• Instruction:
Filter the material below, keeping every line that contains the string "Where". Matching is case-sensitive.

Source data
start
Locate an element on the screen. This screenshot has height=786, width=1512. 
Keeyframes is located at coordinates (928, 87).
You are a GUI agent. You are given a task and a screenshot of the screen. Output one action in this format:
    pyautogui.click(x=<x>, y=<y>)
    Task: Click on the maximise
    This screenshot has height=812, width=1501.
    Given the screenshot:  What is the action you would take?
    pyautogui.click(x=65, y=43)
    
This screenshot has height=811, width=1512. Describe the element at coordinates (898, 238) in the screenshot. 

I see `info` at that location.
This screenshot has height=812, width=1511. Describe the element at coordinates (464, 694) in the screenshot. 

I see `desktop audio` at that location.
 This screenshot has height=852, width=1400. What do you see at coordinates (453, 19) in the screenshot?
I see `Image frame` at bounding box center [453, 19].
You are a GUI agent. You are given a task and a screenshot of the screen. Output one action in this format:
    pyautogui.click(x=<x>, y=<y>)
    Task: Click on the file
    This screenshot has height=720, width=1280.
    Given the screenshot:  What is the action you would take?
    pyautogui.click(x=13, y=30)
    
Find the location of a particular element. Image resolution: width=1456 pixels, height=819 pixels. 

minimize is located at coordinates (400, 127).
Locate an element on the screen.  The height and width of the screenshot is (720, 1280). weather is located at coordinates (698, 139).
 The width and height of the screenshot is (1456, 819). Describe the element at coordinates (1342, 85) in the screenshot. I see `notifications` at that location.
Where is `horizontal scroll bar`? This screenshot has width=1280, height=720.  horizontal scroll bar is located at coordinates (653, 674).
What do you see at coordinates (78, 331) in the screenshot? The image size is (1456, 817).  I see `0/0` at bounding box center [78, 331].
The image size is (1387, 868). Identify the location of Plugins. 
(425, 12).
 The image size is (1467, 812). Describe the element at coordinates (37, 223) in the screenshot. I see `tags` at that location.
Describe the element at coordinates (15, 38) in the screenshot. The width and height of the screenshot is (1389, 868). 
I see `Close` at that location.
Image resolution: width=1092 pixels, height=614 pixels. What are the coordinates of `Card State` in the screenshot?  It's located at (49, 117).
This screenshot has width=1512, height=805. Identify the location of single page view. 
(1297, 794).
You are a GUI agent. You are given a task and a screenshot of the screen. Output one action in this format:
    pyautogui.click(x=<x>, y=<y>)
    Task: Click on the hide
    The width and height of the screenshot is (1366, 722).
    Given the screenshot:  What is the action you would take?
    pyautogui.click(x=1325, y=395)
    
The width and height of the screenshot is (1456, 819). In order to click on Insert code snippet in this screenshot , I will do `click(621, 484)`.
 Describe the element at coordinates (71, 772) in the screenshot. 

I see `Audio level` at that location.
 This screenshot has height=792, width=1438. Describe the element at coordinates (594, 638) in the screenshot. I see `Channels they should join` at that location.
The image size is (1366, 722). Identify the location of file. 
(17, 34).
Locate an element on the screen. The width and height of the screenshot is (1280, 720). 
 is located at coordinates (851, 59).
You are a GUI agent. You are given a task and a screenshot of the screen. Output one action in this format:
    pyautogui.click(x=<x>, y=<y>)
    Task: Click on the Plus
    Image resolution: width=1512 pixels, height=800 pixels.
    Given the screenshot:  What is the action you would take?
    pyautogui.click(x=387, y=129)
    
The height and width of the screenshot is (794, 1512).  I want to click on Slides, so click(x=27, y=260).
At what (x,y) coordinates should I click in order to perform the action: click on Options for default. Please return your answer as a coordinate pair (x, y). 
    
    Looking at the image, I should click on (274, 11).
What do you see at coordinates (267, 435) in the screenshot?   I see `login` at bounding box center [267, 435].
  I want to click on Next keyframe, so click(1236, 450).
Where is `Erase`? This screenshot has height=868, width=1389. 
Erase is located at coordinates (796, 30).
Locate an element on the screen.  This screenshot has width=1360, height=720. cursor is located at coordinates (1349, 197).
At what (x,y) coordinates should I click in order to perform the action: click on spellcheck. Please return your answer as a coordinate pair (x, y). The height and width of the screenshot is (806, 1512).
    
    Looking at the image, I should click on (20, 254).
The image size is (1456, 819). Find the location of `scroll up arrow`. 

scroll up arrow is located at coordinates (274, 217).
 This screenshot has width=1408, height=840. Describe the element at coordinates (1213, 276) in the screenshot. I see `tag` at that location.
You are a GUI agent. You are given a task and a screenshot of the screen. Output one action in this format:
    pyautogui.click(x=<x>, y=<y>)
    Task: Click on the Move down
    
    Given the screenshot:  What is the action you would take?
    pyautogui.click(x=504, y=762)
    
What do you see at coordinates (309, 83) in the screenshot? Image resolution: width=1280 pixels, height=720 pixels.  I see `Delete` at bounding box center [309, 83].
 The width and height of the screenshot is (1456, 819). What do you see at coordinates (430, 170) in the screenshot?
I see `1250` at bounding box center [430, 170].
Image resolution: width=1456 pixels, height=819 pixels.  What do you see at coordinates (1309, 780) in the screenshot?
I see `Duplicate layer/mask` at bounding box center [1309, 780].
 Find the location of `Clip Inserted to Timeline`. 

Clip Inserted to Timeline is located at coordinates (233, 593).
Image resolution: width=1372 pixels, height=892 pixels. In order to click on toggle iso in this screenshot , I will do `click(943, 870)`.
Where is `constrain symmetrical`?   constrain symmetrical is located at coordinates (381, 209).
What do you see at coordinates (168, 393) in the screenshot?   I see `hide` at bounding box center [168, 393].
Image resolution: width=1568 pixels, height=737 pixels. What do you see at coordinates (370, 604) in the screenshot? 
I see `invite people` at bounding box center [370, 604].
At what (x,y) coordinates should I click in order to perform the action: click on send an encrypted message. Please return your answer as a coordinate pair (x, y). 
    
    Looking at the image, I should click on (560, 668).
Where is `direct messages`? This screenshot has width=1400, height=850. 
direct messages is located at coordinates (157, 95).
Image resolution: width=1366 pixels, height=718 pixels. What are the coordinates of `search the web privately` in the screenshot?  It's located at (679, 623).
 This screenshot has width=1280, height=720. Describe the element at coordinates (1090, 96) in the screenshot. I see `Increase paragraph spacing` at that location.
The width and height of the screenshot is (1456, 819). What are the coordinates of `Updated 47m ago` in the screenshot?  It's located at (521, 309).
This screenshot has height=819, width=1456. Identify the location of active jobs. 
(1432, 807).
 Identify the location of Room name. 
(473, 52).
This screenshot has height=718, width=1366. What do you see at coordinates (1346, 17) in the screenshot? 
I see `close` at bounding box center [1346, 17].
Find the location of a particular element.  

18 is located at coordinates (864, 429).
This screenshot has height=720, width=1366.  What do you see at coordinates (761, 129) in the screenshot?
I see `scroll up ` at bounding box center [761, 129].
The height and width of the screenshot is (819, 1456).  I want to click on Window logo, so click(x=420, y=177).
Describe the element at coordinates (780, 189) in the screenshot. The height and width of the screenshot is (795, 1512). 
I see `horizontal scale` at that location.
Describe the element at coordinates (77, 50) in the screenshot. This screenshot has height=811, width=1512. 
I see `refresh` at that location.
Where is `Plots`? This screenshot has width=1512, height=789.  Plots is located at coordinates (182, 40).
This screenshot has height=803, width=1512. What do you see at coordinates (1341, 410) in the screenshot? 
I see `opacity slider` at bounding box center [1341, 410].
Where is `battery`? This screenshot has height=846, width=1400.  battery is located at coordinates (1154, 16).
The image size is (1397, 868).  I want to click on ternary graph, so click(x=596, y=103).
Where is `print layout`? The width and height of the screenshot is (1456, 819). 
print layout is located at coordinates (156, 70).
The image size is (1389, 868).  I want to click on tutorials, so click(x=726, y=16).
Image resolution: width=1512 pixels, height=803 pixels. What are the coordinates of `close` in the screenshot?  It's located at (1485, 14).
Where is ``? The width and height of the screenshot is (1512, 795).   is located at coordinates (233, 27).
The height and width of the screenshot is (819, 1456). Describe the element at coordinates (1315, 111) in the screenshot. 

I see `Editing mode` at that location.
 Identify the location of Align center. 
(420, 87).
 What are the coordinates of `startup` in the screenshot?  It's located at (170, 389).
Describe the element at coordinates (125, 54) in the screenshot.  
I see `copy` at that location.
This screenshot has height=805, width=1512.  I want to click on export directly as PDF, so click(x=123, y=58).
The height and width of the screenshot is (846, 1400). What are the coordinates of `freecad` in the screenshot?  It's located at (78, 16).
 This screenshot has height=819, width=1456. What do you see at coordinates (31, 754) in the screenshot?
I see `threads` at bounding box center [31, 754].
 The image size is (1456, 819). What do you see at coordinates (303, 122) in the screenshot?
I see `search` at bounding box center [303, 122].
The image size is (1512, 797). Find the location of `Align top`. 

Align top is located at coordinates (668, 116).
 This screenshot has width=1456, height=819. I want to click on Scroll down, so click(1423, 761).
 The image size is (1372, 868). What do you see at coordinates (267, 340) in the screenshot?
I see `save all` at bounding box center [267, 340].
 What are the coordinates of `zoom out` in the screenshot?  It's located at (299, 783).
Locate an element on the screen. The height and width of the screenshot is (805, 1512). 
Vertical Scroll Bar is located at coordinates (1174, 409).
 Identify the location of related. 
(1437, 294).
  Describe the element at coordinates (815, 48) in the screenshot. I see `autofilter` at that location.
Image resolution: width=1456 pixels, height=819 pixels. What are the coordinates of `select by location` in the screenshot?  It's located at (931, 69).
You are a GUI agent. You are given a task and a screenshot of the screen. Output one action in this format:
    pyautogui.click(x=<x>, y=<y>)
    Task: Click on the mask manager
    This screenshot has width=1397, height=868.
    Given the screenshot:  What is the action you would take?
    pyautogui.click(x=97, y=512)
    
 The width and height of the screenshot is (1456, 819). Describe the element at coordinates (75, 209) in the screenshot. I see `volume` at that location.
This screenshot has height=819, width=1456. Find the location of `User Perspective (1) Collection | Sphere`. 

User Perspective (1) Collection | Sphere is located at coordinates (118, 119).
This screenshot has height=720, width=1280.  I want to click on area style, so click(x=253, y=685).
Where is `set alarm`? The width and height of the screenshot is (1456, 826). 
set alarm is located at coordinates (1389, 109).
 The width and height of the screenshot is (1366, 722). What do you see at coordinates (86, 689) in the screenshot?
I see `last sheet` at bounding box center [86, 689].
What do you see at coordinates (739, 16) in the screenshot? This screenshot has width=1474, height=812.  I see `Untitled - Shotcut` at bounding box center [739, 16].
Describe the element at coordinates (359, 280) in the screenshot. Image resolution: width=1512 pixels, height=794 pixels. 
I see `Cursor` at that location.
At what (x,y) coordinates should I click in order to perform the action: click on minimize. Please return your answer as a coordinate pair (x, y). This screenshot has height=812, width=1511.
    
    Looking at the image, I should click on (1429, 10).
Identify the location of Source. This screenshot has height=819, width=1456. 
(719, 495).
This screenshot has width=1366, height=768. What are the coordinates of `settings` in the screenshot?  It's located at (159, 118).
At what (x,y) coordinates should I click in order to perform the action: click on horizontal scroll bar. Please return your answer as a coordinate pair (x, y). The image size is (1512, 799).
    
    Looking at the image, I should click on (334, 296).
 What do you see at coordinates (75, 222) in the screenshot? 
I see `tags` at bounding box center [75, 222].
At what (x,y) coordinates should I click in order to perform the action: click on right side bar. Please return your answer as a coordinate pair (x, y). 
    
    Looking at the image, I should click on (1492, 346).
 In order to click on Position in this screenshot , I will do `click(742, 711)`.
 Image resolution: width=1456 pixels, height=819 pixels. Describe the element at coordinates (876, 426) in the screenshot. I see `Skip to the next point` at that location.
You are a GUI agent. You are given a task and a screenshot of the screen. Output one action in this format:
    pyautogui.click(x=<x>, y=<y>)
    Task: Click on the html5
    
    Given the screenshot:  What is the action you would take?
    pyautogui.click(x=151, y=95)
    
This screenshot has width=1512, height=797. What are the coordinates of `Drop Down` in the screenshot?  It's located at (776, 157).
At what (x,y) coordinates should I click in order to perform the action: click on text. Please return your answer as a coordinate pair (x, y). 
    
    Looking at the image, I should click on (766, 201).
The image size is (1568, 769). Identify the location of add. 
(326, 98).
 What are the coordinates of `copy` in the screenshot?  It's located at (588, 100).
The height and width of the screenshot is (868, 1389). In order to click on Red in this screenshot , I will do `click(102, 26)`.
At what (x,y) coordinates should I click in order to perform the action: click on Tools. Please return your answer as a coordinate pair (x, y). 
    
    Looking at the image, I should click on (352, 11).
end
• The response:
Where is `horizontal scroll bar`? This screenshot has width=1280, height=720.  horizontal scroll bar is located at coordinates (653, 674).
Where is `Erase`? This screenshot has height=868, width=1389. 
Where is `constrain symmetrical`?   constrain symmetrical is located at coordinates (381, 209).
Where is `direct messages`? This screenshot has width=1400, height=850. 
Where is `Plots`? This screenshot has width=1512, height=789.  Plots is located at coordinates (182, 40).
Where is `battery`? This screenshot has height=846, width=1400.  battery is located at coordinates (1154, 16).
Where is `print layout`? The width and height of the screenshot is (1456, 819). 
Where is ``? The width and height of the screenshot is (1512, 795).   is located at coordinates (233, 27).
Where is `set alarm`? The width and height of the screenshot is (1456, 826). 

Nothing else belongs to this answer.